🤖 AI Summary
This study addresses the challenge that current large language models (LLMs) struggle to accurately interpret user intent and perform reliable predictive reasoning in implicit predictive table-based question answering. To this end, the work introduces TopBench, the first systematically defined benchmark for this task, comprising four subtasks: point prediction, decision-making, treatment effect analysis, and complex filtering, all requiring models to generate both explanatory reasoning text and structured tabular outputs. Evaluating mainstream LLMs through combined textual and agent-based workflows reveals a prevalent tendency to misinterpret implicit predictive queries as simple lookup tasks. The findings underscore that precise intent disambiguation is critical for improving predictive performance and highlight the necessity of integrating advanced modeling capabilities to surpass current performance ceilings.
📝 Abstract
Large Language Models (LLMs) have advanced Table Question Answering, where most queries can be answered by extracting information or simple aggregation. However, a common class of real-world queries is implicitly predictive, requiring the inference of unobserved answers from historical patterns rather than mere retrieval.

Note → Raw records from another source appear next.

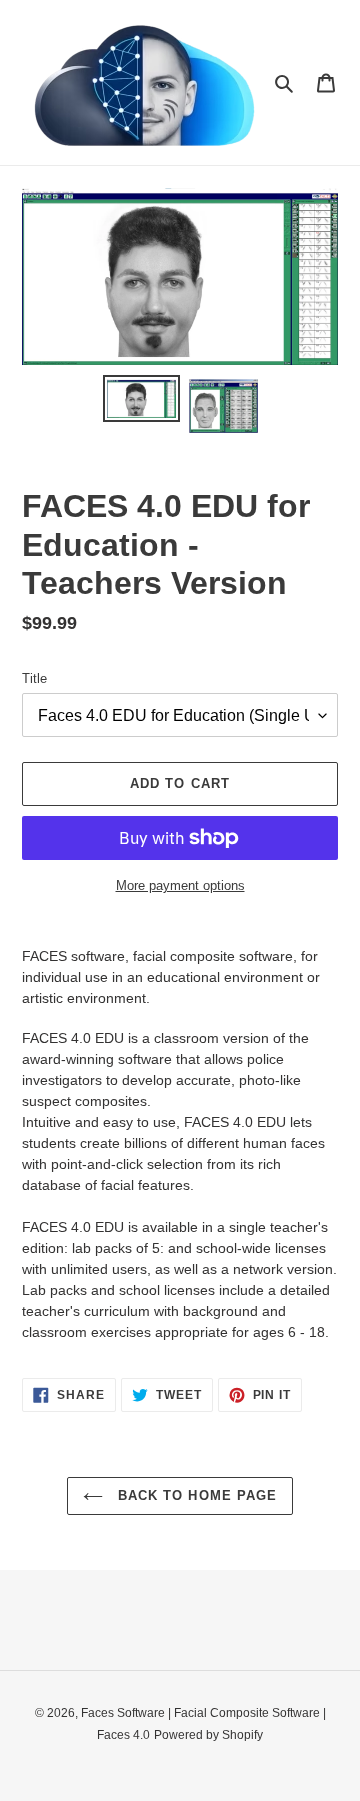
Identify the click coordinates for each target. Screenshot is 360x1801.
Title (34, 678)
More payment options (180, 885)
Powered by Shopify (208, 1735)
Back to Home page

These queries introduce two challenges: recognizing latent intent and reliable predictive reasoning over massive tables. To assess LLMs in such Tabular questiOn answering with implicit Prediction tasks, we introduce TopBench, a benchmark consisting of 779 samples across four sub-tasks, ranging from single-point prediction to decision making, treatment effect analysis, and complex filtering, requiring models to generate outputs spanning reasoning text and structured tables. We evaluate diverse models under both text-based and agentic workflows. Experiments reveal that current models often struggle with intent recognition, defaulting to just lookups. Deeper analysis identifies that accurate intent disambiguation serves as the prerequisite for leading these predictive behaviors. Furthermore, elevating the upper bound of prediction precision requires the integration of more sophisticated modeling or reasoning capabilities.